The initial MBES mounting was designed for test tank conditions but later upgraded to a versatile mounting pole suitable for tank and surface vehicle applications, as illustrated in Figure 2b. This mount pole allows depth adjustment and pitch configuration for various mounting angles. Different angles were tested by adjusting the MBES pitch to evaluate their effects on the results, considering the MBES azimuth. The mounting point was designed for future compatibility with an AUV.

Targets were placed at depths that prevented the detection of the tank’s bottom and walls, minimising high backscatter intensities from hard surfaces. This arrangement ensured that the highest backscatter intensities, normalised by the MBES, originated from the targets, simulating real-world conditions. The depth placements varied for each target, depending on its size, to maintain this setup. Data acquisition involved varying the frequency of the acoustic signals to generate acoustic images.

3.2. Marine Debris Selection

This study selected a collection of marine debris objects typically composed of plastic materials, such as a square made of polyvinyl chloride (PVC), for experimental testing. Various objects were chosen, some with the same squared shape, so it would be possible to study if algorithms could distinguish objects without relying solely on their shape.

The objects were selected for macroplastics detection and the NetTag+ project, with the primary objective of identifying concentrations of fish nets. Consequently, target sizes ranged from a PVC square measuring 0.5 m × 0.5 m to a smaller PVC square of 0.15 m × 0.15 m. Specific details of these objects are outlined in Table 4. Although these objects can occur naturally in the water column, their buoyancy was artificially modified for the experiments since the materials were new and had not been affected by wear or biofouling. Positively buoyant targets were weighted while negatively buoyant targets were tethered using buoys or a crane. The crane facilitated placing the targets at different fields of view (FOVs) and ranges and allowed for easy adjustment of the target’s depth. These objects compose the current test tank dataset, with each object corresponding to a class.

The PVC square class contains more occurrences due to the additional data collected with the smaller square of the same material. This enabled testing whether the material could still be detected at varying ranges and directions, as well as assessing the potential for false positives.

Each type of debris in Table 4 has a number that can be mapped in Figure 3.

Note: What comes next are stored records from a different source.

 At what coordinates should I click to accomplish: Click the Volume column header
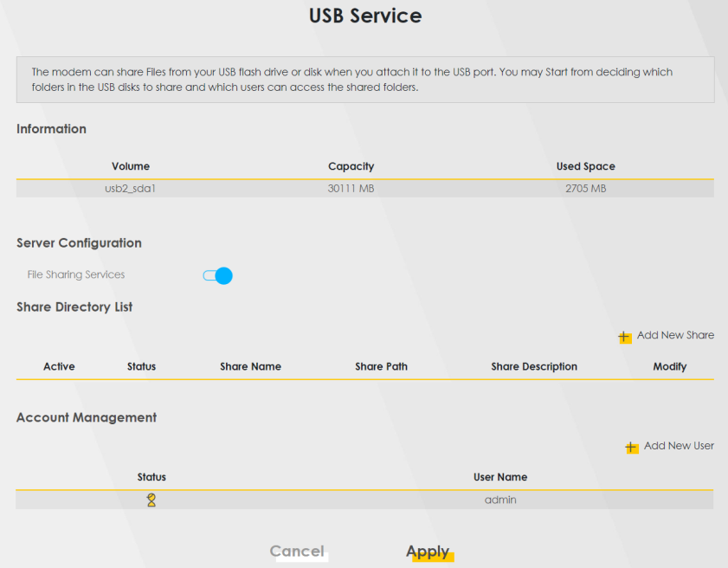131,166
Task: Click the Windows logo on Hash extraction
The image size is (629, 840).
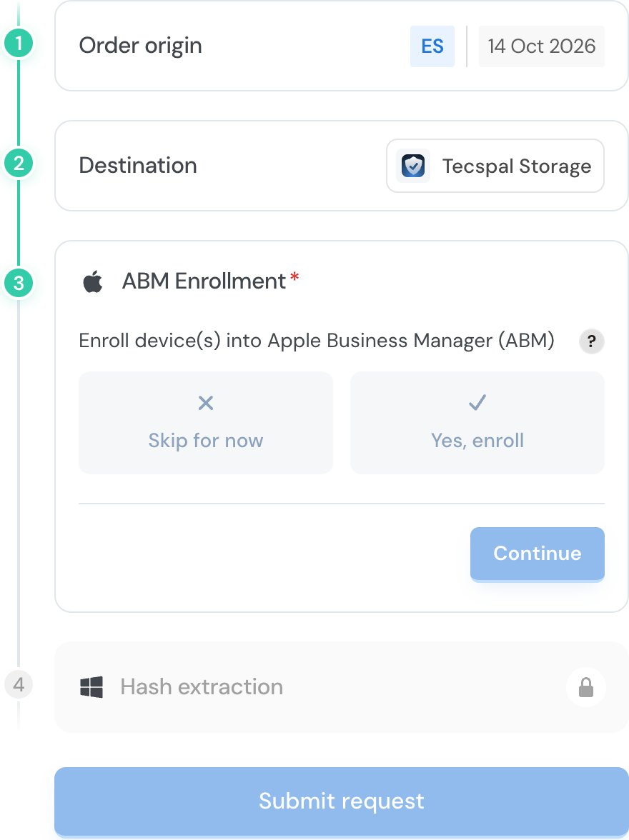Action: click(91, 687)
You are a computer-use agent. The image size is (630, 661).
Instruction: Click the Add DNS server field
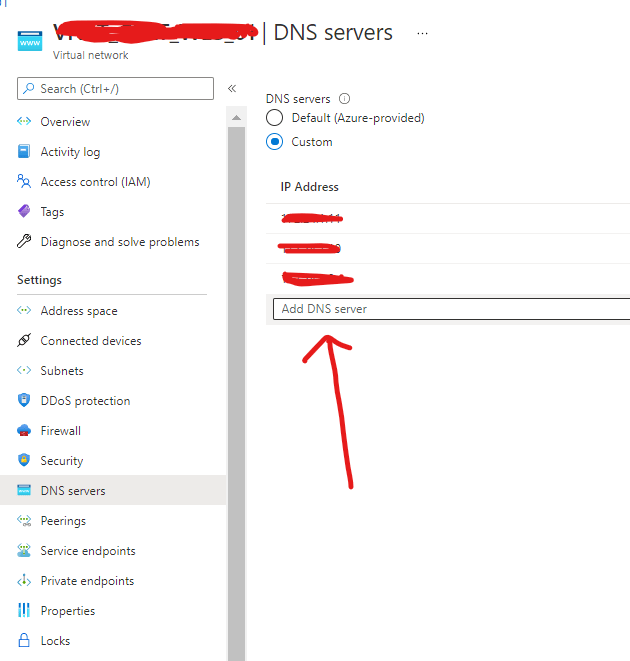(450, 309)
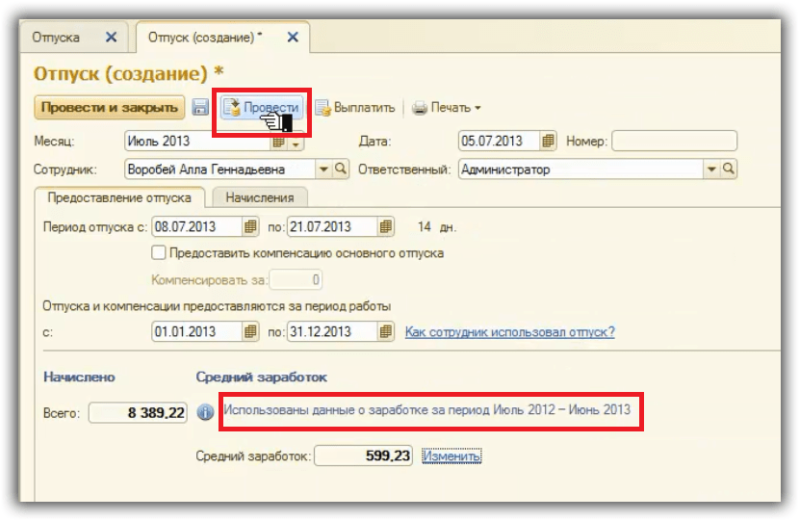Click into the Номер input field
Screen dimensions: 800x521
tap(674, 141)
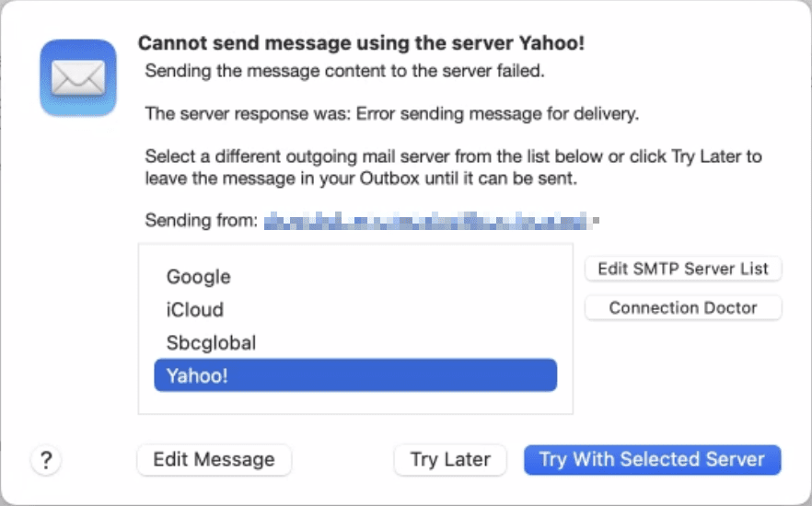Click the Mail envelope app icon
The width and height of the screenshot is (812, 506).
click(78, 78)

3.3. High Level Architecture

The acoustic imaging for detection and classification problems of high-level architecture is summarised in Figure 4. After raw data acquisition, data are processed into three different acoustic imaging representations, which will be detailed in Section 4. Labelling and annotations were performed and tailored for the specific tasks and model architectures, enabling the training and validation of different types of networks.

4. Acoustic Images Dataset

This section outlines water column image processing. Section 4.1 describes three representations of acoustic images. Section 4.2 details the labelling and formatting of datasets for different models, ensuring readiness for training and validation.

4.1. Acoustic Images Representation

The experimental setup described in Section 3 enabled the extraction of raw MBES data, represented in the PointCloud2 format. This format includes the following fields:

$x, y$ : Acoustic image pixel coordinates.
$h e i g h t$ : Acoustic image height representing 1573 backscatter points.
$w i d t h$ : Acoustic image width representing 256 beams.
$i n t e n s i t y$ : Normalised backscatter intensity.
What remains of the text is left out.